Pseudohypoaldosteronism Type II (Gordon’s Syndrome)

This autosomal dominant form of hypertension and hyperkalaemia, which is very responsive to thiazide diuretics, has recently been mapped to two distinct sites on chromosomes 1 and 17  [3536]. This suggests there may be more than one cause for this disorder, which may include a renal ion channel abnormality  [36]. In this context it is interesting that rat and human comparative mapping studies have identified a locus on the long arm of chromosome 17 which maps to the same region as one of the loci for Gordon’s syndrome  [37].

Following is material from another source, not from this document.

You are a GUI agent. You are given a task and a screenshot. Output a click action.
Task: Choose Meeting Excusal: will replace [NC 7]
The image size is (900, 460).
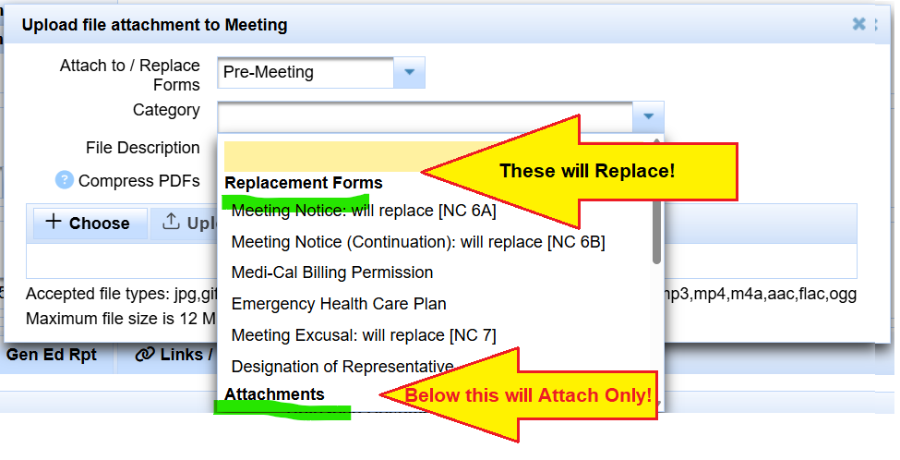tap(364, 334)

Autosomal Dominant Hypertension with Brachydactyly

In this monogenetic syndrome, hypertension and brachydactyly are always inherited together (100% cosegregation)  [38]. Affected persons are shorter than nonaffected relatives. The gene for hypertension has been mapped to the shorter arm of chromosome 12 (12p) in a large Turkish kindred  [38]. Two other families with this syndrome have been reported, one in Canada and one in the United States  [39]. In addition, the study of a Japanese child with hypertension and brachydactyly has allowed the area on 12p containing the gene mutation to be pinpointed further, although the gene responsible for this syndrome has not yet been cloned. Unlike the other 4 autosomal forms of hypertension, BP is not affected by volume expansion and the underlying mechanism is not known. Thus identification of the gene responsible may help clarify some of the genetic alterations in essential hypertension.